# Work to do:
Copy the records below word for word and line by line, omitting the pictures.

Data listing
## Start

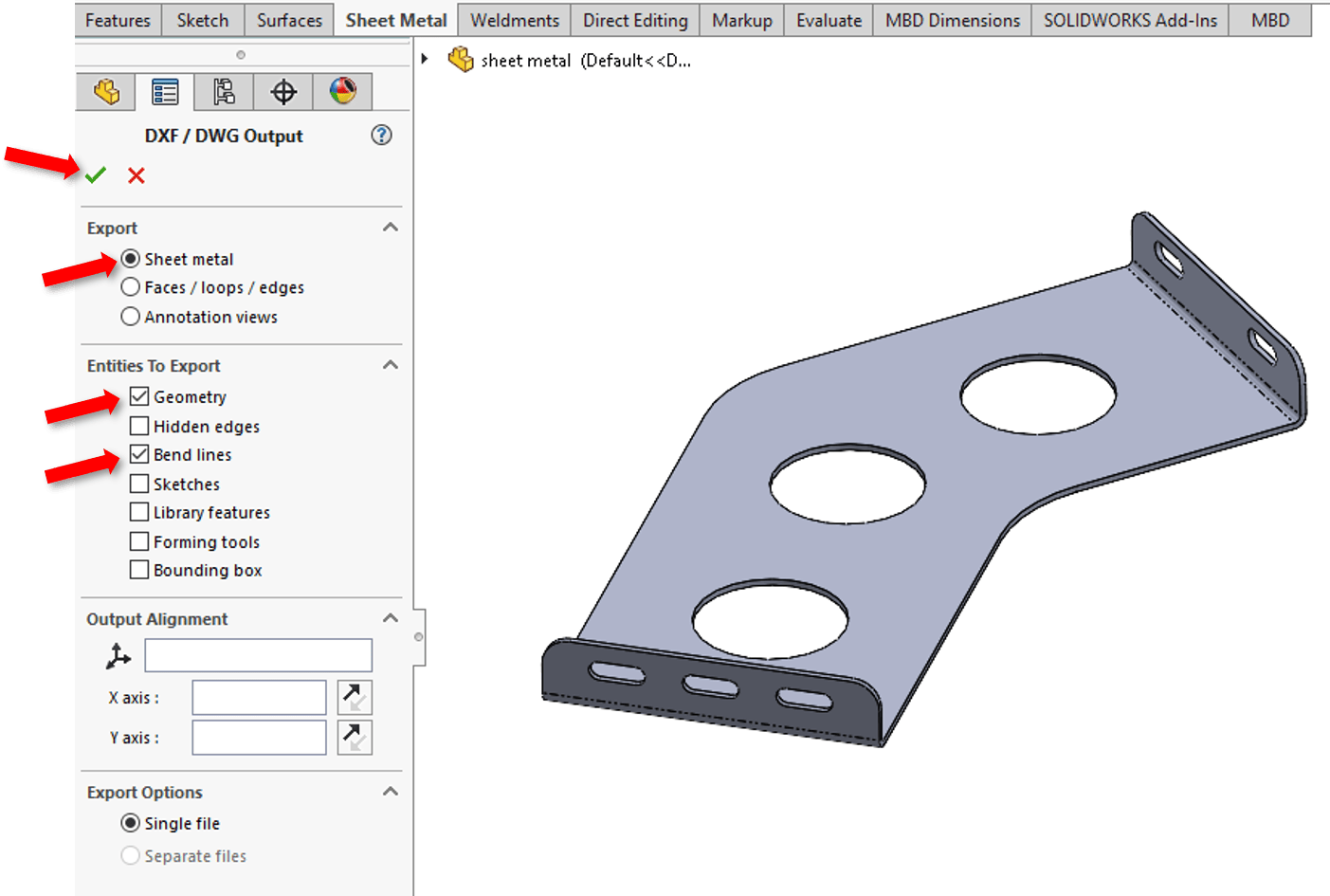Click the green checkmark to confirm
This screenshot has width=1330, height=896.
(94, 174)
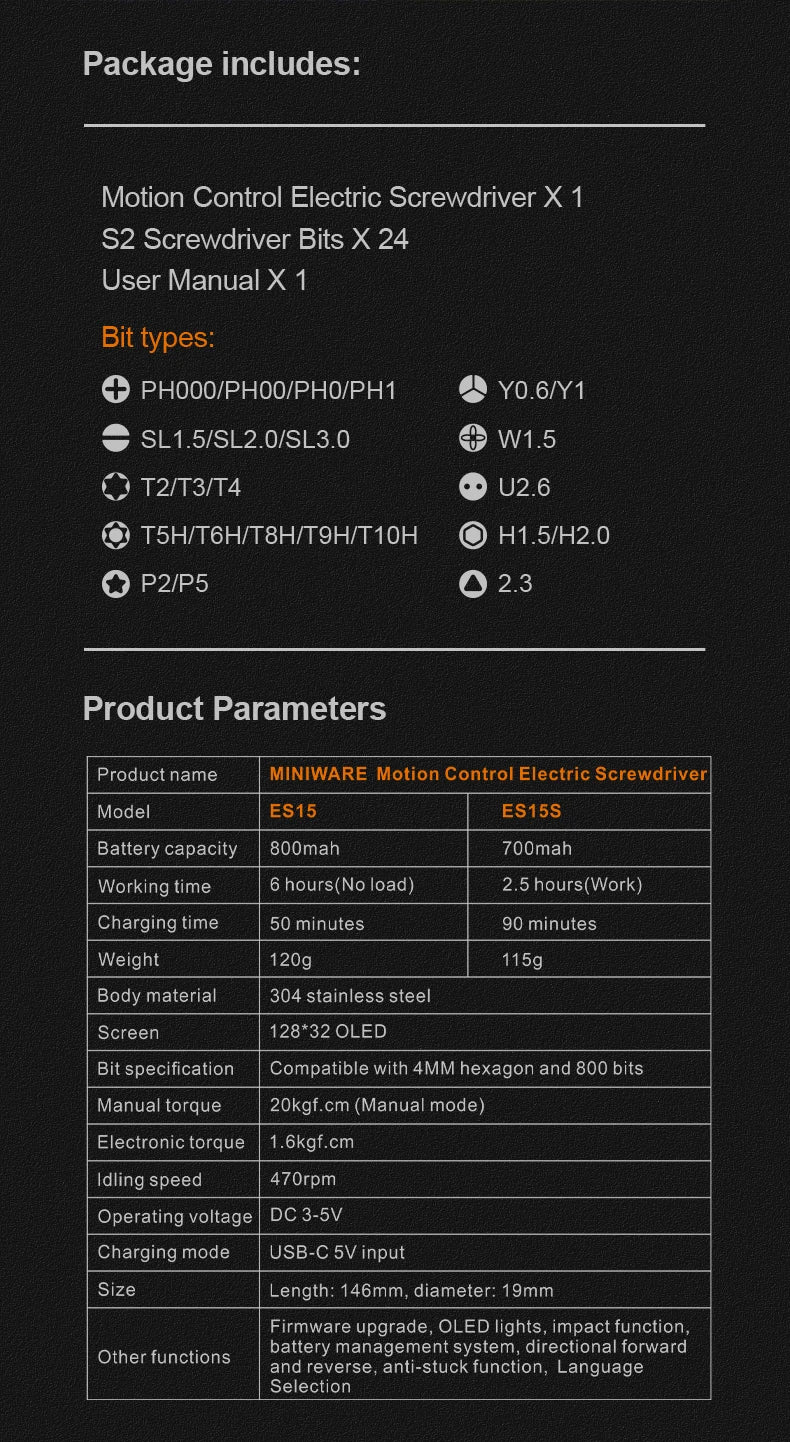Image resolution: width=790 pixels, height=1442 pixels.
Task: Click the "Product Parameters" heading
Action: [234, 708]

## End

# Finished answer:
Click the green checkmark to confirm
This screenshot has width=1330, height=896.
(94, 174)
Image resolution: width=790 pixels, height=1442 pixels.
Task: Click the "Product Parameters" heading
Action: [234, 708]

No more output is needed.